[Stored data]
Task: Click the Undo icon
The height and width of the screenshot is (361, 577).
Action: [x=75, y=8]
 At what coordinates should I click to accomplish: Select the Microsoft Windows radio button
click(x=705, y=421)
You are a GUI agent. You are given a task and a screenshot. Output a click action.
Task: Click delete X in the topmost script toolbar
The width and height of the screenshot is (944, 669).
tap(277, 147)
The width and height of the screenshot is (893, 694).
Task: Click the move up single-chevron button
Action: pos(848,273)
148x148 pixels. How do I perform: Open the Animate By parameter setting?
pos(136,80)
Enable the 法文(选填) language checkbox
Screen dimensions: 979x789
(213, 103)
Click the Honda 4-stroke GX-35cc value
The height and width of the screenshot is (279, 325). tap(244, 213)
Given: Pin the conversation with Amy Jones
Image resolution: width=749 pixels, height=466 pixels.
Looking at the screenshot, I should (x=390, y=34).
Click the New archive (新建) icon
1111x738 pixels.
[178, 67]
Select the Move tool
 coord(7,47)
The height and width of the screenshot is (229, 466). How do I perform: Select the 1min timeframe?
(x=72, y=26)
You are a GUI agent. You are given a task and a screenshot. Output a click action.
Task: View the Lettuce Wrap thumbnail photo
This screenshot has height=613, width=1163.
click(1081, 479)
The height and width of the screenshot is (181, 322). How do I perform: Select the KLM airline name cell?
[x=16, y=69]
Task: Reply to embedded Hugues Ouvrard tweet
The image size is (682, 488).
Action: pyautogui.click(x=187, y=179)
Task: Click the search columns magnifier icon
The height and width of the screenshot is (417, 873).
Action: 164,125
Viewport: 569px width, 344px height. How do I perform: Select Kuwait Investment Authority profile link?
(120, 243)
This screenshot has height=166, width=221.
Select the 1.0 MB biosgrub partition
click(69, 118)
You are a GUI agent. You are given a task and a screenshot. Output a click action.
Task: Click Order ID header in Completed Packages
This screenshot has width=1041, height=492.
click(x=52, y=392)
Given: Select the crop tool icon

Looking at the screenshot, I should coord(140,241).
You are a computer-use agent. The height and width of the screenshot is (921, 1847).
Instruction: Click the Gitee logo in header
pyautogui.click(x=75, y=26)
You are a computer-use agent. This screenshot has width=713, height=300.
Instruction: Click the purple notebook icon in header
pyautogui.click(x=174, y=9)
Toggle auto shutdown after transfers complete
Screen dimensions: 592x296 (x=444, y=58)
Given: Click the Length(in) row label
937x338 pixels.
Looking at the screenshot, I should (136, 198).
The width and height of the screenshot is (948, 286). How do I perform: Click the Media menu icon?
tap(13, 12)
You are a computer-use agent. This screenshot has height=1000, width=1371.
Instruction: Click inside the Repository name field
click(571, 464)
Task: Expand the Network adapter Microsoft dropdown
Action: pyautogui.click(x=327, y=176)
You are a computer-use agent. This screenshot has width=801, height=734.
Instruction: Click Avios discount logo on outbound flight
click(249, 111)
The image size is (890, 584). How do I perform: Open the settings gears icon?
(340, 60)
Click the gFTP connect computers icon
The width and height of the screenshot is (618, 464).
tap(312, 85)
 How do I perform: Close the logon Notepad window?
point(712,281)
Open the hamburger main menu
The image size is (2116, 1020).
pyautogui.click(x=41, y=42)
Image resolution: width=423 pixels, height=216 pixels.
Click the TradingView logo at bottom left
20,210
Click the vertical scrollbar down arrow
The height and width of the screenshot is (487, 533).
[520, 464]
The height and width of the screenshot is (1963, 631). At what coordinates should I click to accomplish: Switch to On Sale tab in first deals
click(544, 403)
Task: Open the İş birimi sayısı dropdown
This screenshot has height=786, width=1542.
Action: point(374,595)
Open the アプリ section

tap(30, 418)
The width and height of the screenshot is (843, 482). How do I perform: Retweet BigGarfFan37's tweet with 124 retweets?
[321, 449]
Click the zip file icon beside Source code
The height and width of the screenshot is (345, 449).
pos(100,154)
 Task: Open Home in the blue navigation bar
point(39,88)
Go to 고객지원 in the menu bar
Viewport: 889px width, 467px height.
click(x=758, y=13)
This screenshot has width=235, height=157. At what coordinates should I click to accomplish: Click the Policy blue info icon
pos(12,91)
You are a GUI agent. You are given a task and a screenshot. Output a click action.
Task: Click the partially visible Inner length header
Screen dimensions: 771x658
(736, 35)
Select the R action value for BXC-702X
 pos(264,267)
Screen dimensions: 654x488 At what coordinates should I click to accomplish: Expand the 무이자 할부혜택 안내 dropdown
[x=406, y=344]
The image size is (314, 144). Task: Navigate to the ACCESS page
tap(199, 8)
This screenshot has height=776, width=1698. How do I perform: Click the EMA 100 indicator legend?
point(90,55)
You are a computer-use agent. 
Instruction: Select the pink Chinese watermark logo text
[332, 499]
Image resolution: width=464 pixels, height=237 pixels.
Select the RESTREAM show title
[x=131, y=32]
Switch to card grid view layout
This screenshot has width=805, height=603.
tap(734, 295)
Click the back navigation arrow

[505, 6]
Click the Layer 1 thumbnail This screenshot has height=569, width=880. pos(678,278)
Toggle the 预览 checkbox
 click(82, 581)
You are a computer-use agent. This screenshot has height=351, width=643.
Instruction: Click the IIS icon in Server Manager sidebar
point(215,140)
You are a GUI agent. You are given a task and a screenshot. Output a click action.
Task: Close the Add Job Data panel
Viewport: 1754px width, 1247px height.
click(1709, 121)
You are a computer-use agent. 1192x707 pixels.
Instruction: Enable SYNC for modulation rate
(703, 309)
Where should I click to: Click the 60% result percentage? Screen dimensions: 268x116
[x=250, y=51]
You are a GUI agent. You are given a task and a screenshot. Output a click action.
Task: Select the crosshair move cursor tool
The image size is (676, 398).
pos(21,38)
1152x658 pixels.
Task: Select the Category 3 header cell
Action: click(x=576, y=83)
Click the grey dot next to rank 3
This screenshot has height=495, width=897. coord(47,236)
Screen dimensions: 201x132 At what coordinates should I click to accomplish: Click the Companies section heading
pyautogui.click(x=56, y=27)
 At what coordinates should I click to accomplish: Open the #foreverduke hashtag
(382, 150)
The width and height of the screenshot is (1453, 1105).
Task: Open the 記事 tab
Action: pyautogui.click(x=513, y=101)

WHAT YOU HAVE TO DO
Return the lines of the listing above unchanged, from the line that contains "The width and height of the screenshot is (843, 482)." to the line that contains "pos(100,154)", including both of those lines.

ANSWER
The width and height of the screenshot is (843, 482). How do I perform: Retweet BigGarfFan37's tweet with 124 retweets?
[321, 449]
Click the zip file icon beside Source code
The height and width of the screenshot is (345, 449).
pos(100,154)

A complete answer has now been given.